Orange today dismissed hype surrounding next generation 'data only' wireless networks, as it launched its own alternative mobile data service that runs on top of its existing voice network.
The UK mobile operator dismissed claims from vendors and rival operators that General Packet Radio Service (GPRS), which is a way of making fast data transfers to mobile phones, will be available from the middle of next year. Orange says that the handsets won't even come to market until 2001. Motorola however, claims its GPRS handsets will be available next summer.
"Suggestions that GPRS will appear in the middle of next year, offering speeds of 100Kbps are wildly optimistic to say the least. Orange believes customers deserve better information," the company said in a statement issued today.

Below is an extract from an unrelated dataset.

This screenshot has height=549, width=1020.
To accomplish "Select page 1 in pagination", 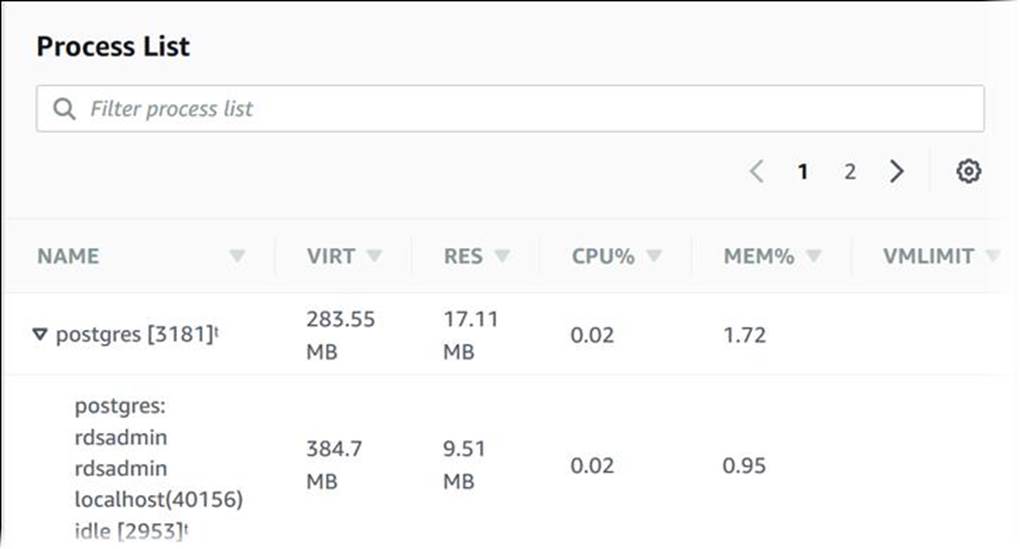I will [803, 172].
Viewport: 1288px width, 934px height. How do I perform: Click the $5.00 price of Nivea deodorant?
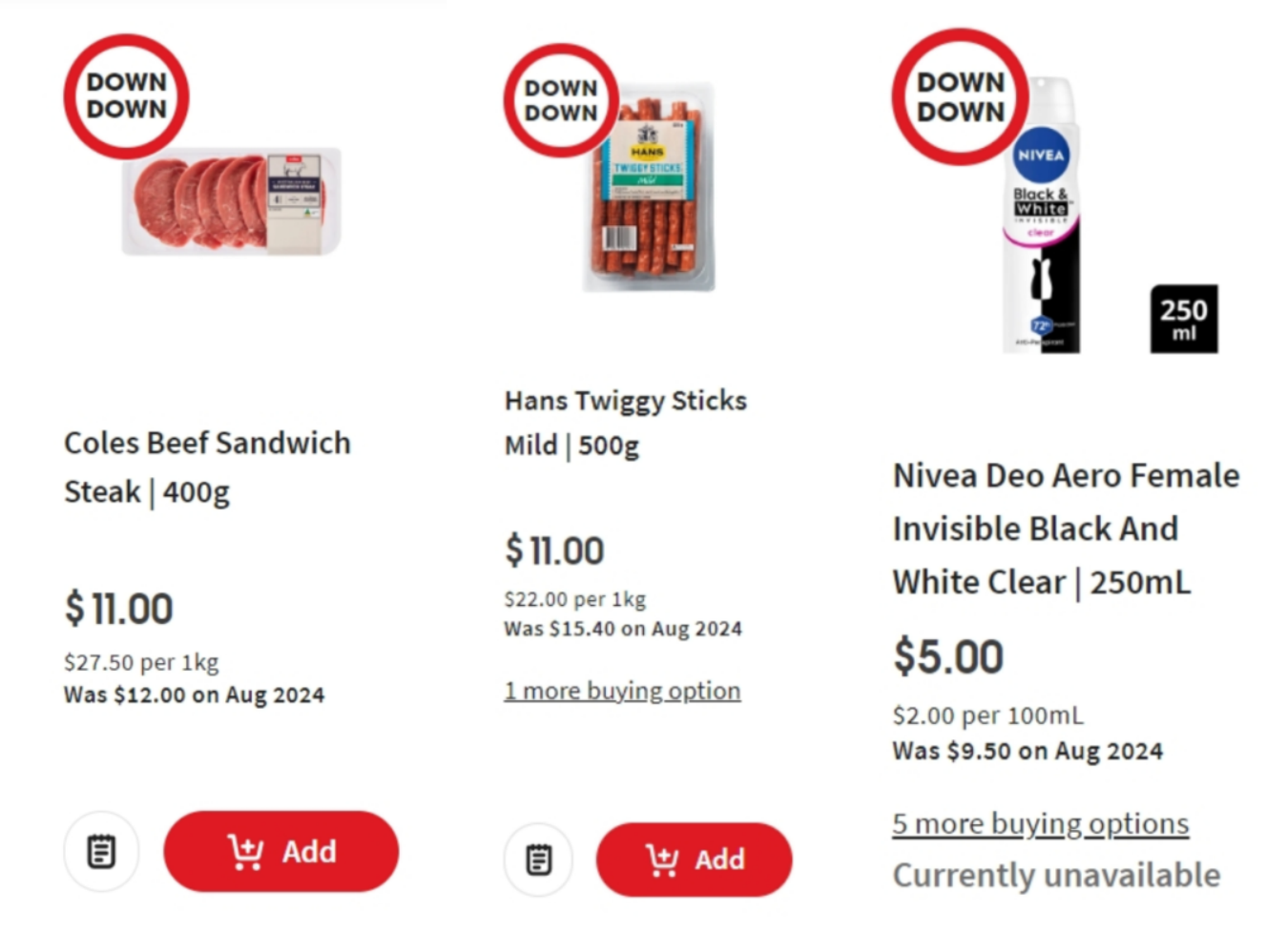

Orange is interested in GPRS, but has launched its own circuit switched high speed data alternative - high speed circuit switched data (HSCSD) - which increases mobile data rates from 9.6Kbps to 28.8Kbps.
"You can see HSCSD on Orange today. In the first quarter of next year we will see volume shipments - it's here and now. GPRS, which has its merits, is at least 12 months away. We're in an industry where there is a lot of hype around GPRS," said Stuart Scott, manager of Internet products at Orange.
Orange's first HSCSD device is a GSM PC card, manufactured by Nokia, which provides wireless data rates of up to 28.8Kbps. The card, expected to be widely available early next year, will cost between £200 and £300.
Analysts believe Orange's service will be rapidly replaced by packet based GPRS and market analysts at Dataquest forecast that by 2003, 90 per cent of mobile operators in Western Europe will use packet based, rather than circuit switched networks for mobile data services.
Questions have also been raised about the extra demand HSCSD users will put on Orange's voice network and the speed of roll out of devices. Orange has increased capacity around business parks and dense urban areas to cope with the increased data and voice traffic.